On previous projects, the primary things holding back any sort of Windows Desktop to Windows Store / UWP migration were:

  • Third Party Software Libraries — Tied directly to full .NET Framework 4.x and usable only in Windows Desktop apps.
  • Specialized device access (i.e. USB / COM Port / Bluetooth) — Oft times these devices came from third parties as well as an access library written for the device that was only usable on Windows Desktop apps.

The third party software library realm has softened quite a bit.

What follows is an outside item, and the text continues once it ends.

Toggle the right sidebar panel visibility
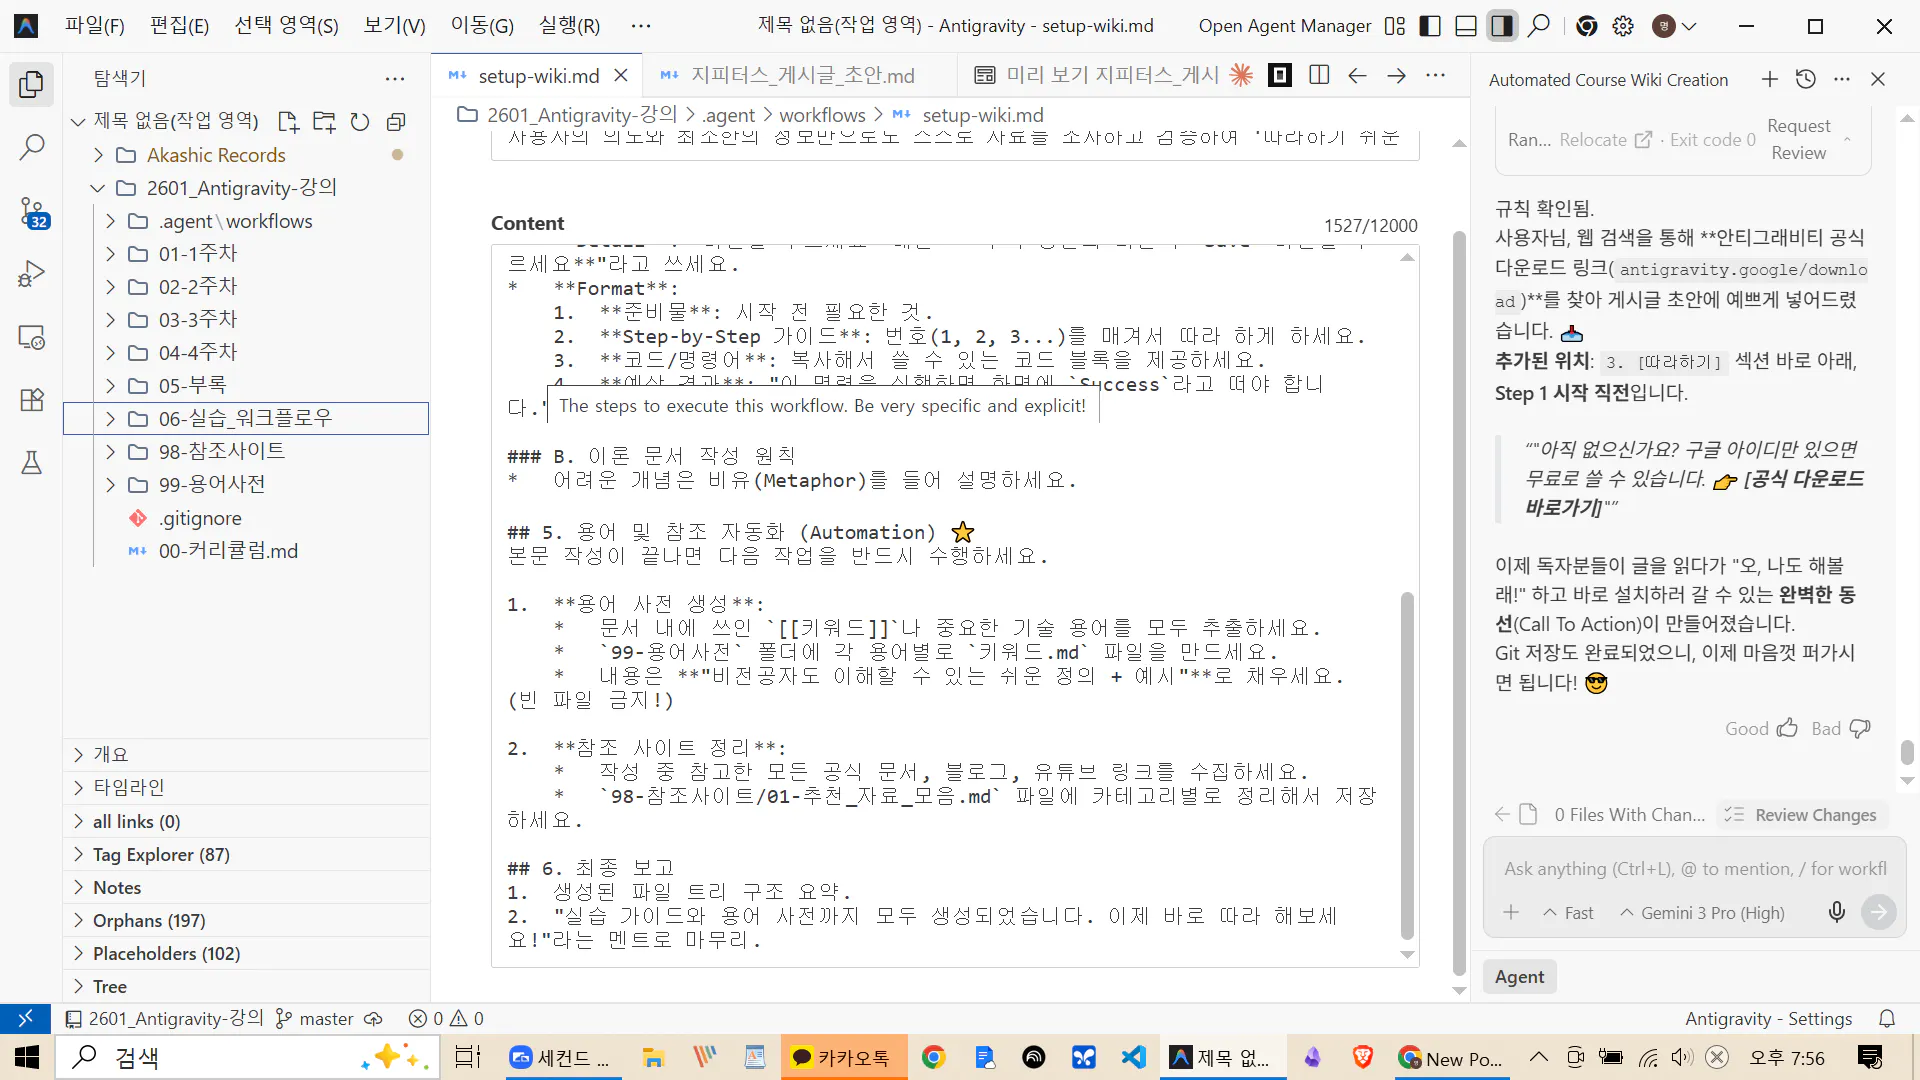This screenshot has height=1080, width=1920. coord(1501,25)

Many third party libraries that were directly tied to full .NET Framework 4.x have been open sourced (allowing you to pull needed bits out), or turned into Portable Libraries for use in UWP (and other mobile platform) applications.

If your existing Windows Desktop app requires integration with devices, you may have some issues with a straight Project Centennial wrap of your app. You may have to adapt and rewrite your device access layers against UWP APIs.

Specialized device access has matured greatly within UWP / Windows Store apps with the release of Windows 10 / UWP. There are now fully supported UWP API sets which allow:

A more friendly environment has been created in the world of Windows application development via a series of fortunate events:

  • The depths of despair that came with Windows 8 are gone with the rise of Windows 10.
  • The purchase of Xamarin by Microsoft.
    • Along with the support guarantees and savvy short term moves made since the acquisition.
  • Maturity of open source code + flexible licensing of that code
  • The rise of the UWP, iOS, and Android compatible Portable Library.

In general, the environment is such that it is a great time to look at a way to fracture and/or pivot your Windows Desktop apps onto UWP, and possibly even iOS and Android via Xamarin. Give it a try, you might be surprised how far your existing old-school code can stretch across modern devices.

Your pivot to get your Windows Desktop application working on Universal Windows Platform may even work on Surface devices from The Next Generation.